Bisnis.com, JAKARTA — Asuransi Jiwa Bersama (AJB) Bumiputera 1912 telah bermasalah sejak lama. Perusahaan asuransi tertua di Indonesia itu mengalami defisit Rp2,9 triliun per 31 Desember 1997.
Rangkaian upaya penyehatan perusahaan pun telah dilakukan sejak lama, semenjak defisit. Namun belum menemukan titik terang dalam masalah yang dihadapi.
Berikut ini Bisnis rangkum upaya penyehatan Bumiputera dari tahun ke tahun:
1997-2002
Setelah mengalami defisit pada 1997, Bumiputera masih beroperasi secara karena belum adanya ketentuan secara detail yang mengatur kesehatan keuangan perusahaan asuransi kala itu.
Bumiputera kemudian diminta untuk menyusun program penyehatan jangka pendek (1 tahun) maupun jangka menengah (2 sampai 5 tahun) untuk memperbaiki investasi yang sesuai dengan core bisnisnya. Pengawasan perusahaan Kemduian mulai diintesifkan dengan berpedoman pada program penyehatan jangka pendek dan menengah yang disusun manajemen.
Baca Juga
Namun upaya penyehatan tidak berhasil karena manajemen dinilai tidak mampu dalam menjalankan program penyehatan dan pengaruh Badan Perwakilan Anggota (BPA) yang pada saat itu dianggap cukup dominan dalam operasional Bumiputera.
2002-2010
Adapun angka defisit Bumiputera mencapai Rp2,7 triliun per 31 Desember 2002. Pada akhir 2004, pengawas melakukan evaluasi atas kondisi tersebut dan mengusulkan kepada Menkeu untuk dapat dilakukan likuidasi atau penyelamatan.
Bumiputera kemudian diputuskan untuk diselamatkan dan diperkenankan beroperasi dengan diberikan masa transisi pemenuhan kesehatan keuangan hingga 2010 melalui KMK 504 Tahun 2004.
Program penyehatan kemudian dilanjutkan. Namun hingga akhir 2009 kondisi perusahaan semakin buruk dengan defisit mencapai Rp5,8 triliun.

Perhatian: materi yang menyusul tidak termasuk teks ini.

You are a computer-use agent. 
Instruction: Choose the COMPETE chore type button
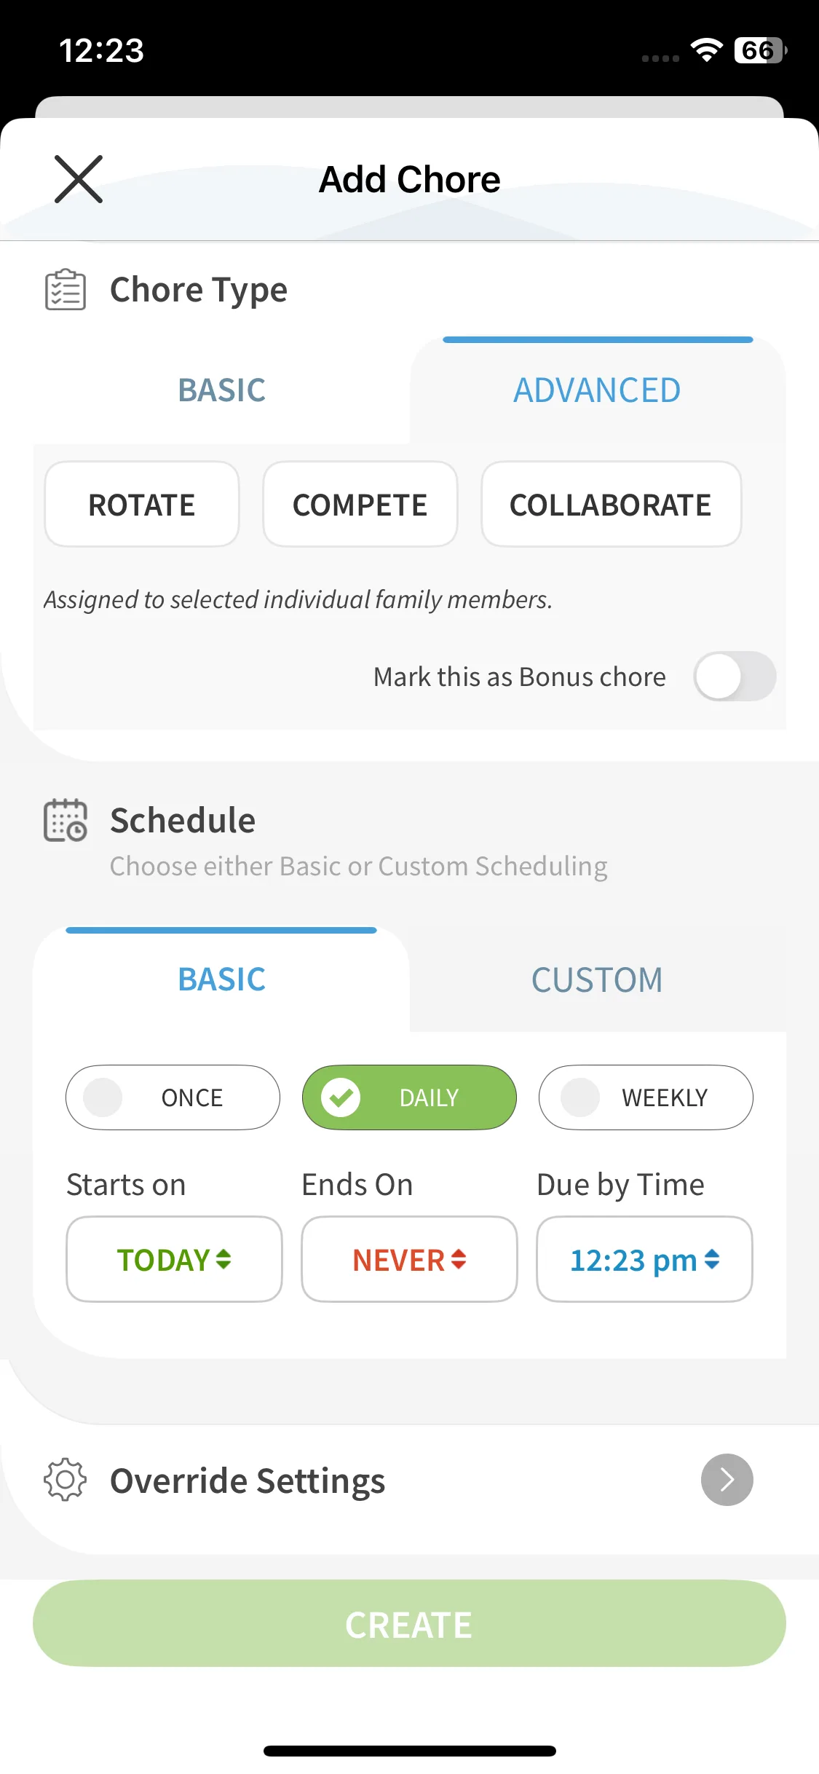tap(360, 505)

Pengawas kemudian kembali melakukan evaluasi dan merekomendasikan kepada Menkeu untuk likuidasi, atau penyelamatan dengan pengambilalihan kendali perusahaan. Regulator memilih opsi penyelamatan karena dianggap Bumiputera berpotensi berdampak sistemik. Upaya penyehatan berlanjut hingga akhir masa transisi di tahun 2010, namun kondisi perusahaan tidak menunjukkan tanda baik.
2010-2014
Pada 2010, kondisi defisit yang dialami terus meningkat bahkan mencapai angka Rp8,5 triliun per 31 Desember. Program penyehatan pun kembali dilanjutkan.
Bumiputera kala itu masih diberi kesempatan beroperasi dengan mekanisme Finre yang diusulkan Direksi dan BPA yang desetujui regulator. Dengan mekanisme Finre sebagian dari kewajiban Bumiputera dialihkan ke perusahaan Reasuransi, sehingga secara pembukuan Bumiputera dapat memenuhi ketentuan mengenai tingkat kesehatan keuangan.

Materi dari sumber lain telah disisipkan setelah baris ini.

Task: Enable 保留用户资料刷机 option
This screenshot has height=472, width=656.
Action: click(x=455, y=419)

Regulator kemudian meminta Bumiputera untuk menyusun Program Kerja Fundamental (PKF) 2011-2013 dan Perombakan signifikan manajemen. Bumiputera juga diminta menyampaikan rencana anorganik (rencana demutualisasi dan haircut) jangka panjang dan harus dimplementasikan dalam 2-3 tahun sejak 2011.
Namun sayang kondisi Bumiputera tidak berubah lantaran penyehatan melalui program kerja fundamental dan rencana anorganik tidak dapat diimplementasikan dengan baik.
Pengawasan Bumiputera dialihkan ke Otoritas Jasa Keuangan (OJK) pada awal 2013 dengan posisi defisit per 31 Desesmber 2012 mencapai Rp19,7 triliun.